━━ MATERIAL FOR THE TASK ━━
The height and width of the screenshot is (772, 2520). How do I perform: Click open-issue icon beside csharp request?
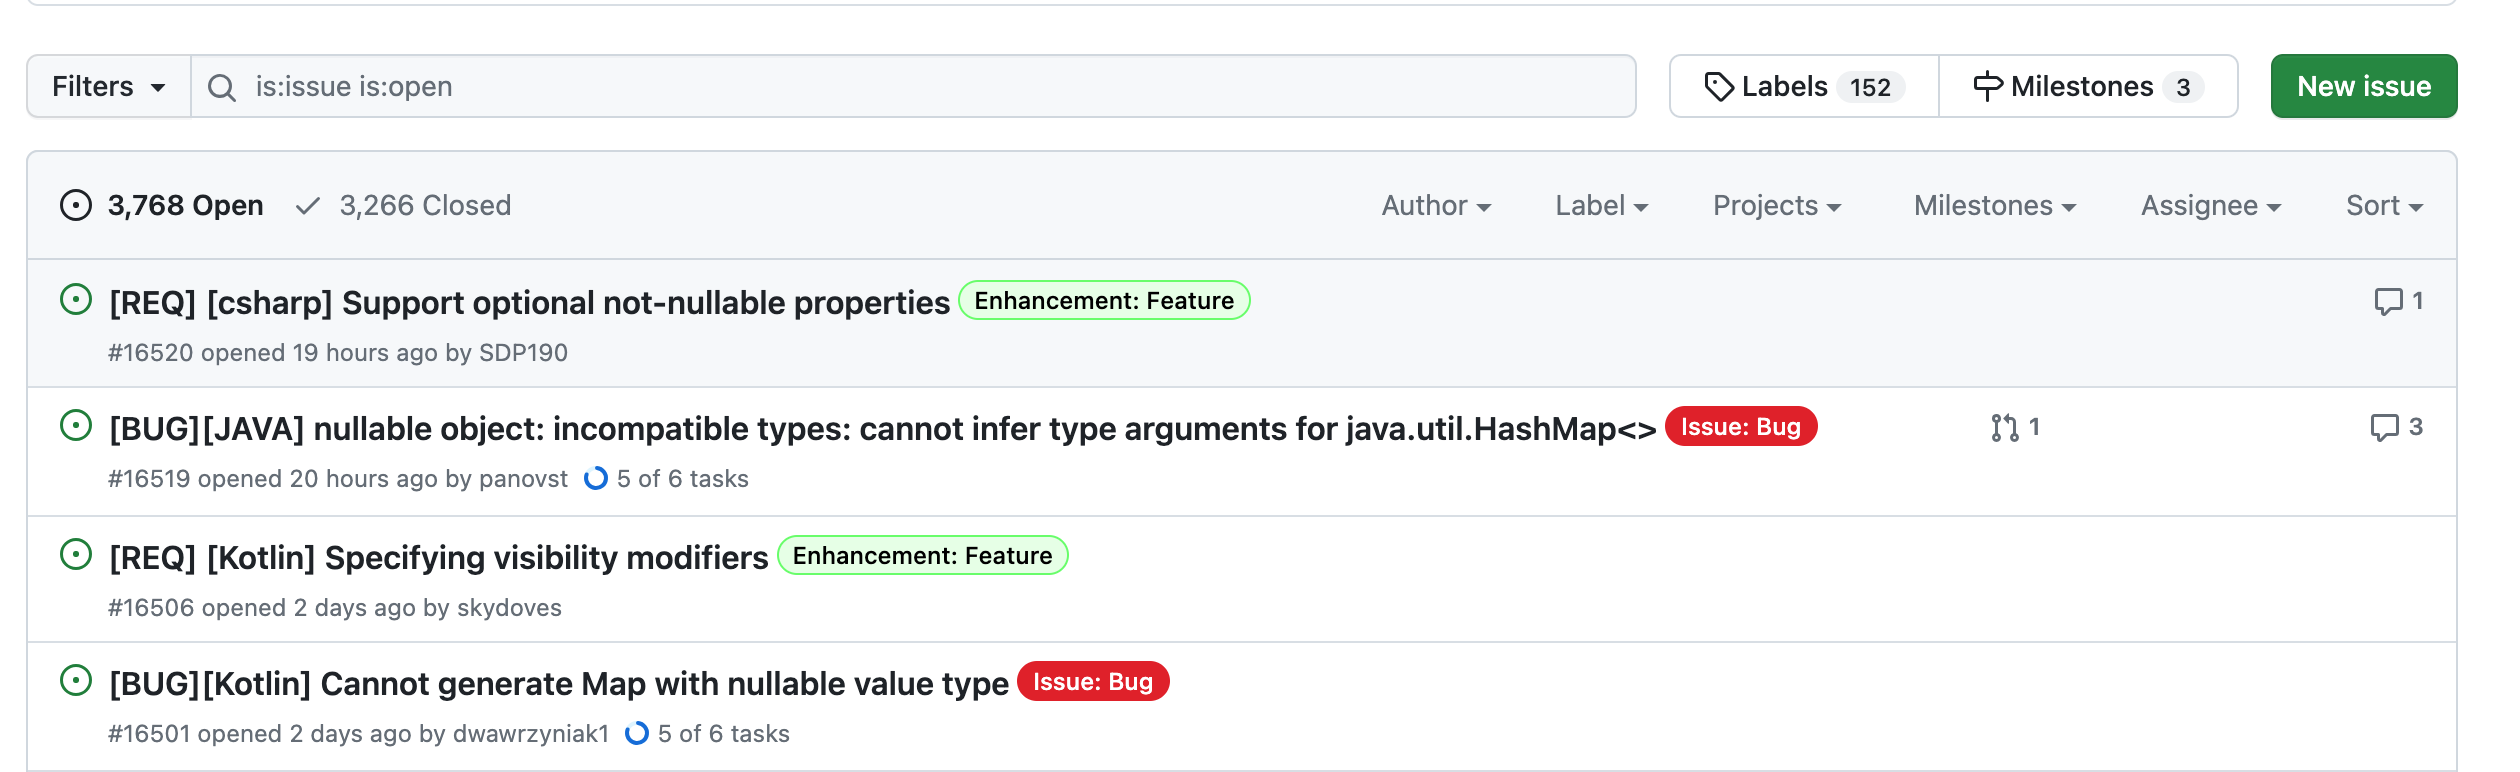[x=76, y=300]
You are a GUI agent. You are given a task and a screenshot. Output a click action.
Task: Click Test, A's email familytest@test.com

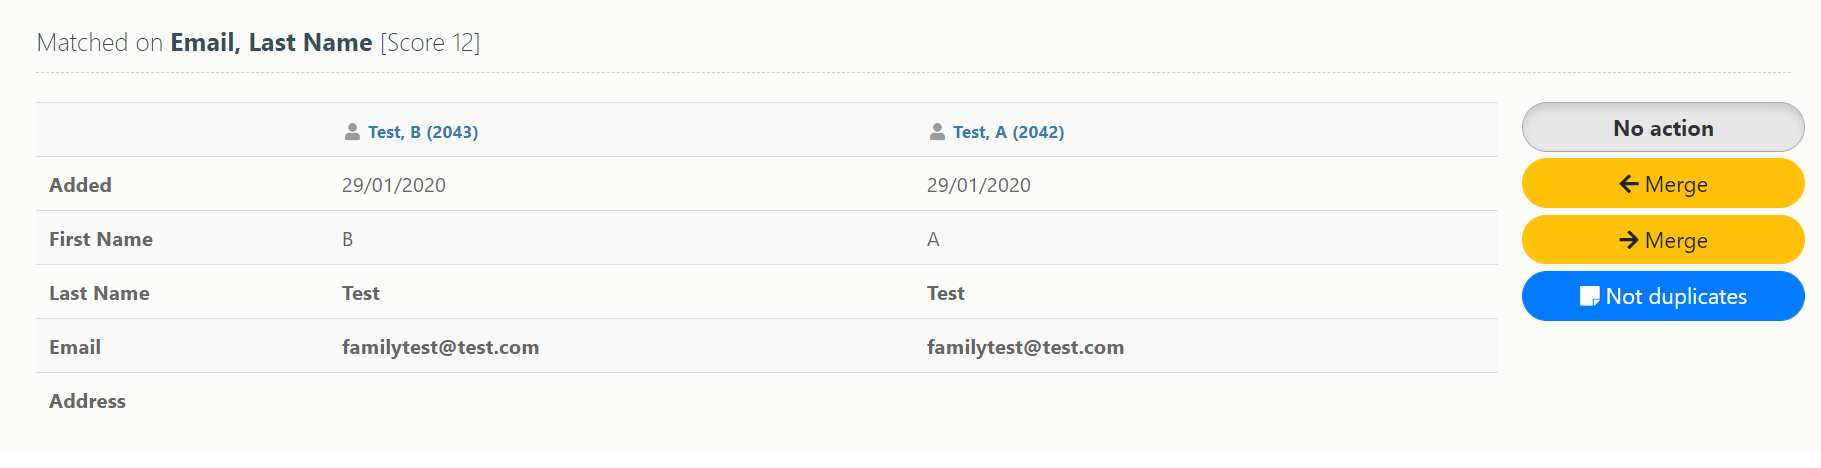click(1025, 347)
━━━
━━ MATERIAL FOR THE TASK ━━
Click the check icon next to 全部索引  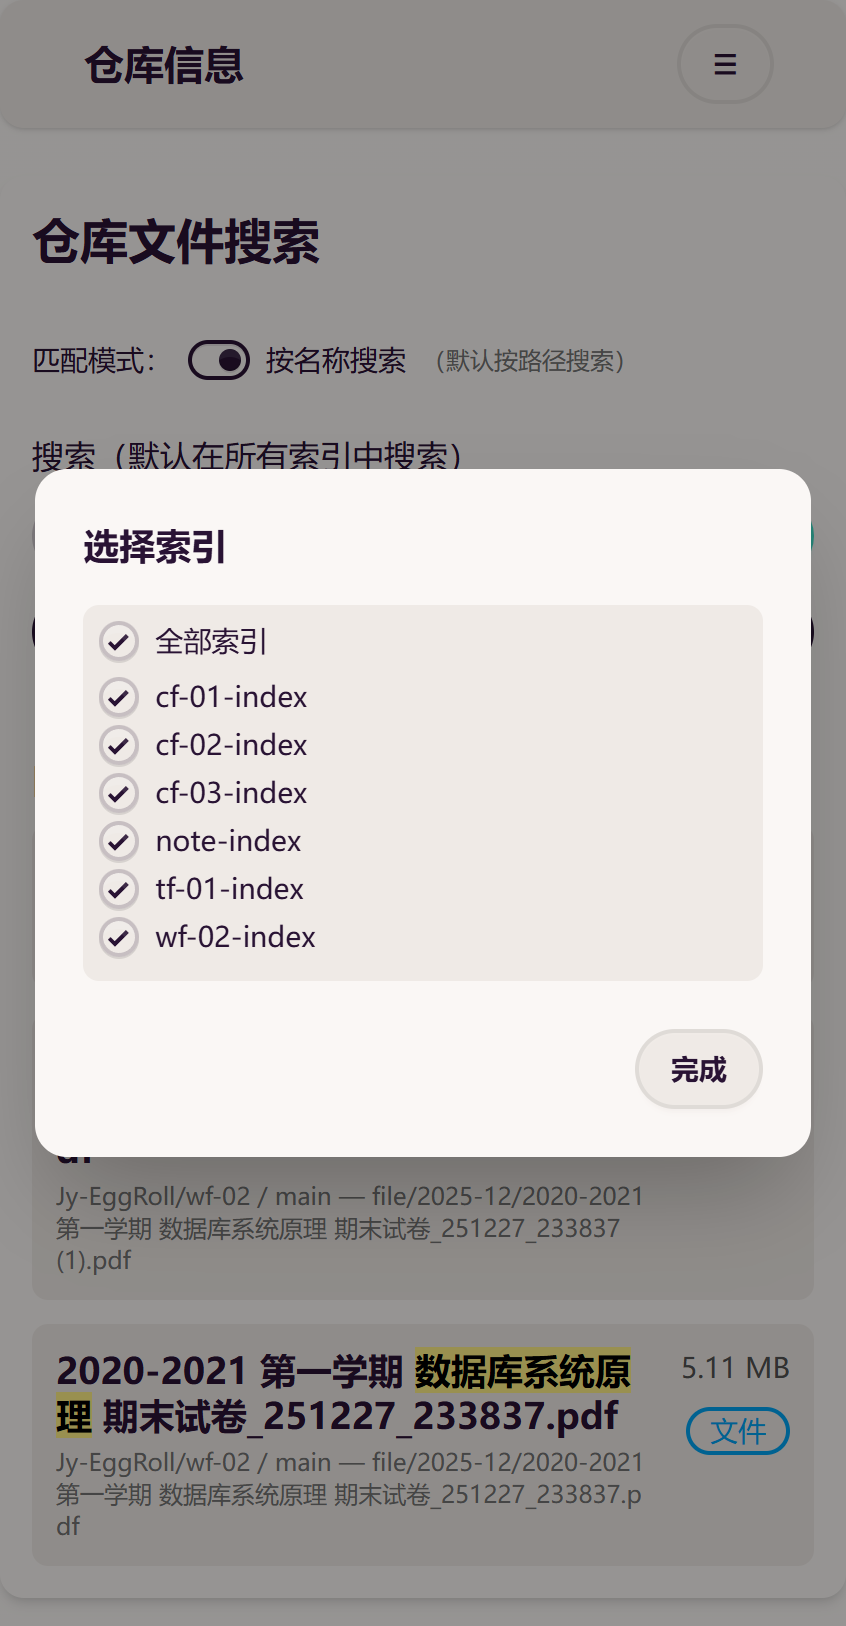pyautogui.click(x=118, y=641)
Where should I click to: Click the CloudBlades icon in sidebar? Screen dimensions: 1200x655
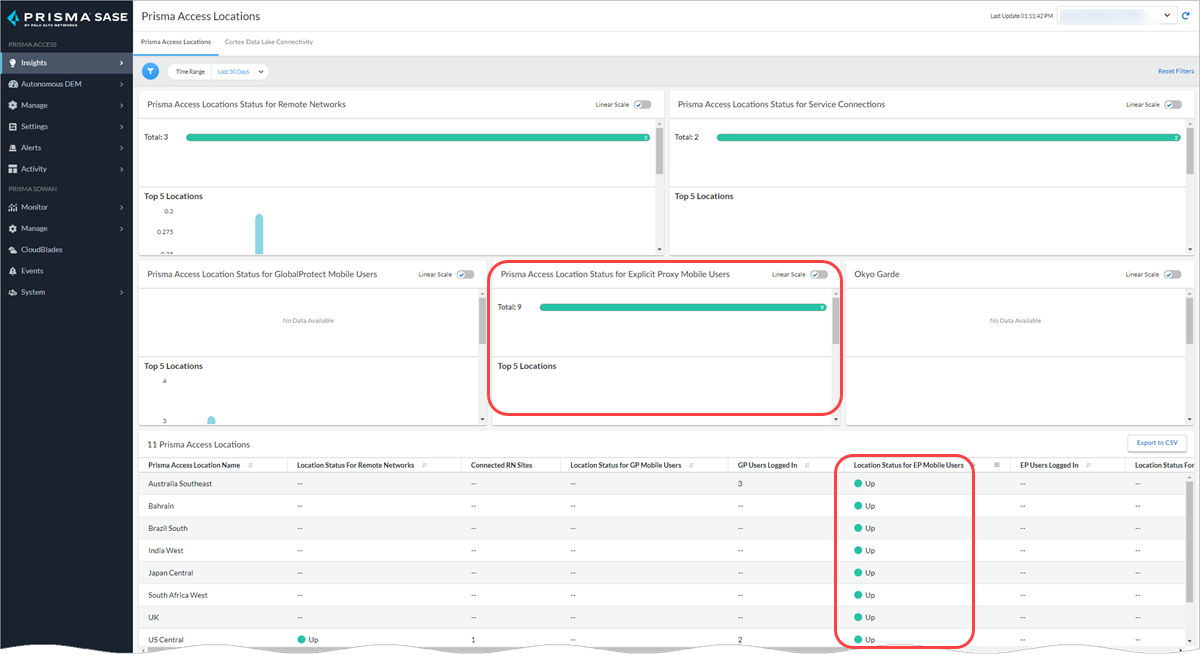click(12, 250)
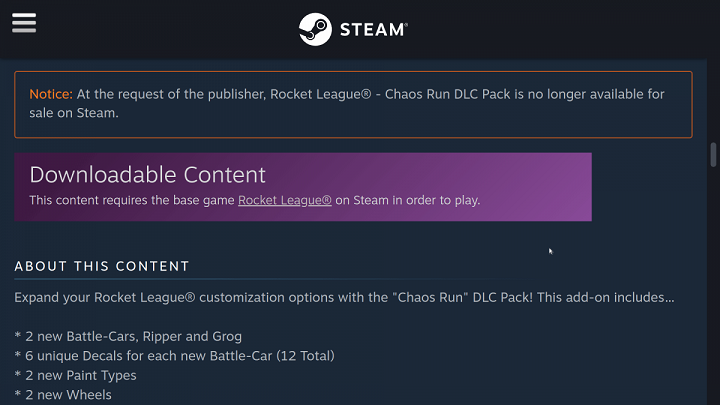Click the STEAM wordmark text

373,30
━━━
* WORK TO COMPLETE *
Count the lines in the entries above that contain the word "screenshot". Reply with the number alone.

* THE RESULT *
2